(A run of data)

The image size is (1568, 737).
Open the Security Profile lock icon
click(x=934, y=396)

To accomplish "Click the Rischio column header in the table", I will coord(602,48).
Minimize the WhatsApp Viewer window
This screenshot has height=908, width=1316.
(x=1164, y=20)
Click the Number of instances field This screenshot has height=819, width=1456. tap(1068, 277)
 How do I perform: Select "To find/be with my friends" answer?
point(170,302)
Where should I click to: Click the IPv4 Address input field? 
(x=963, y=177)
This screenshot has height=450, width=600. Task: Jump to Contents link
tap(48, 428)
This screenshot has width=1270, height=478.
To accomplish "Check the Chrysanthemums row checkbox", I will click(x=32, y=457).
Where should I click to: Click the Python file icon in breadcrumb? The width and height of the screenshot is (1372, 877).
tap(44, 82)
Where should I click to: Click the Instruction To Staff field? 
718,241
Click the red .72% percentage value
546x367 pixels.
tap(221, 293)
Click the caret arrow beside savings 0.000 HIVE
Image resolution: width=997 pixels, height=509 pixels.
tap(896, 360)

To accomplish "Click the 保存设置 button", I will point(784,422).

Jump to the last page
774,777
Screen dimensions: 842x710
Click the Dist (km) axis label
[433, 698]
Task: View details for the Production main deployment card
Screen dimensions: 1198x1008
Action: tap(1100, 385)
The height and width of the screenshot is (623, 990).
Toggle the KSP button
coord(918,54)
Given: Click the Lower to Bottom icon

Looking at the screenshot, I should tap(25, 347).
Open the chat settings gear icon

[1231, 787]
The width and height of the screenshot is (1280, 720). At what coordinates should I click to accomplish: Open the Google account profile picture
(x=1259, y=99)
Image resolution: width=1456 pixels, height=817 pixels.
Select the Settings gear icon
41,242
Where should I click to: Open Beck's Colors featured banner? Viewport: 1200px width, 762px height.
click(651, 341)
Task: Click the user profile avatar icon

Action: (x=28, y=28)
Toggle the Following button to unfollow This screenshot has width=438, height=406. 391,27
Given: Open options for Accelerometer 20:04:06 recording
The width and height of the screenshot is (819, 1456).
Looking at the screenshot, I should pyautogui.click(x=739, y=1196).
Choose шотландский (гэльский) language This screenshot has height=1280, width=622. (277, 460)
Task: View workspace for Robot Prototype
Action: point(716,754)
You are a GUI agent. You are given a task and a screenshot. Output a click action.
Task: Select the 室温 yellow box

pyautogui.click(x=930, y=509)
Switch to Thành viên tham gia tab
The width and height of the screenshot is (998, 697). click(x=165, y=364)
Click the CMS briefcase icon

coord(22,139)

== Exercise details ==
Turn every line of the data above into a Markdown table with the columns "Row" and "Line". Number the rows in order, and leave out the blank lines.

== Output for this exercise ==
| Row | Line |
|---|---|
| 1 | The image size is (1568, 737). |
| 2 | Open the Security Profile lock icon |
| 3 | click(x=934, y=396) |
| 4 | To accomplish "Click the Rischio column header in the table", I will coord(602,48). |
| 5 | Minimize the WhatsApp Viewer window |
| 6 | This screenshot has height=908, width=1316. |
| 7 | (x=1164, y=20) |
| 8 | Click the Number of instances field This screenshot has height=819, width=1456. tap(1068, 277) |
| 9 |  How do I perform: Select "To find/be with my friends" answer? |
| 10 | point(170,302) |
| 11 | Where should I click to: Click the IPv4 Address input field?  |
| 12 | (x=963, y=177) |
| 13 | This screenshot has height=450, width=600. Task: Jump to Contents link |
| 14 | tap(48, 428) |
| 15 | This screenshot has width=1270, height=478. |
| 16 | To accomplish "Check the Chrysanthemums row checkbox", I will click(x=32, y=457). |
| 17 | Where should I click to: Click the Python file icon in breadcrumb? The width and height of the screenshot is (1372, 877). |
| 18 | tap(44, 82) |
| 19 | Where should I click to: Click the Instruction To Staff field?  |
| 20 | 718,241 |
| 21 | Click the red .72% percentage value |
| 22 | 546x367 pixels. |
| 23 | tap(221, 293) |
| 24 | Click the caret arrow beside savings 0.000 HIVE |
| 25 | Image resolution: width=997 pixels, height=509 pixels. |
| 26 | tap(896, 360) |
| 27 | To accomplish "Click the 保存设置 button", I will point(784,422). |
| 28 | Jump to the last page |
| 29 | 774,777 |
| 30 | Screen dimensions: 842x710 |
| 31 | Click the Dist (km) axis label |
| 32 | [433, 698] |
| 33 | Task: View details for the Production main deployment card |
| 34 | Screen dimensions: 1198x1008 |
| 35 | Action: tap(1100, 385) |
| 36 | The height and width of the screenshot is (623, 990). |
| 37 | Toggle the KSP button |
| 38 | coord(918,54) |
| 39 | Given: Click the Lower to Bottom icon |
| 40 | Looking at the screenshot, I should tap(25, 347). |
| 41 | Open the chat settings gear icon |
| 42 | [1231, 787] |
| 43 | The width and height of the screenshot is (1280, 720). At what coordinates should I click to accomplish: Open the Google account profile picture |
| 44 | (x=1259, y=99) |
| 45 | Image resolution: width=1456 pixels, height=817 pixels. |
| 46 | Select the Settings gear icon |
| 47 | 41,242 |
| 48 | Where should I click to: Open Beck's Colors featured banner? Viewport: 1200px width, 762px height. |
| 49 | click(651, 341) |
| 50 | Task: Click the user profile avatar icon |
| 51 | Action: (x=28, y=28) |
| 52 | Toggle the Following button to unfollow This screenshot has width=438, height=406. 391,27 |
| 53 | Given: Open options for Accelerometer 20:04:06 recording |
| 54 | The width and height of the screenshot is (819, 1456). |
| 55 | Looking at the screenshot, I should pyautogui.click(x=739, y=1196). |
| 56 | Choose шотландский (гэльский) language This screenshot has height=1280, width=622. (277, 460) |
| 57 | Task: View workspace for Robot Prototype |
| 58 | Action: point(716,754) |
| 59 | You are a GUI agent. You are given a task and a screenshot. Output a click action. |
| 60 | Task: Select the 室温 yellow box |
| 61 | pyautogui.click(x=930, y=509) |
| 62 | Switch to Thành viên tham gia tab |
| 63 | The width and height of the screenshot is (998, 697). click(x=165, y=364) |
| 64 | Click the CMS briefcase icon |
| 65 | coord(22,139) |